Becoming well known for his sense of style in the industry and working alongside renowned celebrities such as The Saturdays, Jessie J, Janice Dickenson, Melanie Sykes, Kimberly Walsh and many more, it’s a lesser known fact that Joey has struggled with mental health difficulties throughout his life.
Joey self harmed for five years and suffered with anxiety, body dysmorphia and clinical depression caused by stress. He’s now speaking out about his struggles with mental health difficulties to break stigma surrounding the issue as part of Mental Health Awareness Week, and to show young men struggling with mental health difficulties that they can be successful and thrive despite their difficulties…
I first realised I was struggling with mental health difficulties when I began to self-harm at the age of 11. At the time, I didn’t want to admit I was gay, I hated the way I looked and I had a major issue with a person close to me who mentally abused me and then introduced me to illegal drugs. I suffered in silence for so long that it became almost normal to feel so much pain and disguise the mental pain with a physical pain.
I didn’t tell a soul, not even my friends. It was like I was so alone with only myself to deal with all my issues and it was my father who first noticed there was a problem. He asked me what was wrong and why I was hurting myself but I was so ashamed I just got angry and ran away once again from my problems.
It has been a very long journey for me to understand and then start to deal with my mental health difficulties right the way through to the age of 26. The person who had been mentally abusing me had made me increasingly angry and turned me into a monster; I had then been fuelling my depression with drugs, which was making things even worse. In sort, I was destroying my life.
There are three very dark days in my life that really stand out in my mental health journey. The first was when I was 11 years old and I realised I was gay – I feared I would be destroyed by my sexuality.

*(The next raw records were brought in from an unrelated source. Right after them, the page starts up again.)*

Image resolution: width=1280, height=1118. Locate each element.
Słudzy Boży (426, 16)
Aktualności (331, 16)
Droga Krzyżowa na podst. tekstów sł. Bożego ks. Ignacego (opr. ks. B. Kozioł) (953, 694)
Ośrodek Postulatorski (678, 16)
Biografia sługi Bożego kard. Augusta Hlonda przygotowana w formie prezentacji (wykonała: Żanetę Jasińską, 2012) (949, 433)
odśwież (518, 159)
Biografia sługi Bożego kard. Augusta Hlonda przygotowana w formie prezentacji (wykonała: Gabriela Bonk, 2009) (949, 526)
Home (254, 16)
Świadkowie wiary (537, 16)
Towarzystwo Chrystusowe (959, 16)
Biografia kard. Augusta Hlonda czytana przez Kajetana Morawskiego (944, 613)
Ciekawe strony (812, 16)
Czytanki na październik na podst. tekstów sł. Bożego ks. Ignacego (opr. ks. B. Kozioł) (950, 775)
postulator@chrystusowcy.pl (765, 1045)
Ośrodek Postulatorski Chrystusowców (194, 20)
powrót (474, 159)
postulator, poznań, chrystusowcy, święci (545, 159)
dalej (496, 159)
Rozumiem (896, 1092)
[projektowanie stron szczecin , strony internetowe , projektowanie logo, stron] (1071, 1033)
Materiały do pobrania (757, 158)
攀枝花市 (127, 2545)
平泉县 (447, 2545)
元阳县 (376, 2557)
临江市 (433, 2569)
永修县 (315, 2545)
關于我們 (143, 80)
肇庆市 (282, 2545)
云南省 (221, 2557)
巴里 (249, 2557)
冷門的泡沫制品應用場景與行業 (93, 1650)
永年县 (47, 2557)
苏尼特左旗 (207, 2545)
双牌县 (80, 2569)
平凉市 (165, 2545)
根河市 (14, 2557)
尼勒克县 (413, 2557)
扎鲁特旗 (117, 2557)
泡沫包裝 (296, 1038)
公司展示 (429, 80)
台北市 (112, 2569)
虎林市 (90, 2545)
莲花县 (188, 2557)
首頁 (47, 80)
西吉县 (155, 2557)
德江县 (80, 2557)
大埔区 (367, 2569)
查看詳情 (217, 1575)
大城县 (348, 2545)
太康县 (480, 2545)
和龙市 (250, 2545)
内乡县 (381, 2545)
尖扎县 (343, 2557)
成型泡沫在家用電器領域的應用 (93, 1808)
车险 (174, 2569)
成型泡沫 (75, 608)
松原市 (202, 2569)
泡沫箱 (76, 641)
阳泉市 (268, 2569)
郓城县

I then tried to kill myself aged 16 when I felt I had no choice but to take my own life. I remember picking up a bread knife and slicing my arm open… luckily I was so ‘wasted’ I threw up the pills and booze and I couldn’t go through with it.
The last moment for me was four years ago when I had a complete mental breakdown. I was living alone at the time and ended up calling my mum who came to pick me up after three days of not knowing what was going on. I ended up living at home for the next eight months while seeing a counsellor who tried to help me remember and reflect on my childhood to learn more about what had caused my latest breakdown.
I have suffered a lot over the years, going on to medication from the doctor and battling with the side effects they have. Thankfully, I no longer use these and I feel like I’ve dealt with my issues head on, which has helped to make me a stronger person. I also no longer take illegal drugs or drink any alcohol.
I think a lot of people assume if you have mental illness you are crazy like they portray in the movies. When I’ve spoken about what I’ve been through, people have asked me if I was locked up, wore a strait jacket or heard voices. I think people need to realise that mental health difficulties are common, real life and experienced by real people. People like us deal with mental health issues on a daily basis and we are pretty normal about it; I just wish people would understand that dealing with things alone doesn’t help.
It would also help if people would talk more. Since talking about my current and past issues, I have noticed a lot of peers also suffering in the same way themselves. More than this, talking about my issues has helped other people come out of their darkness.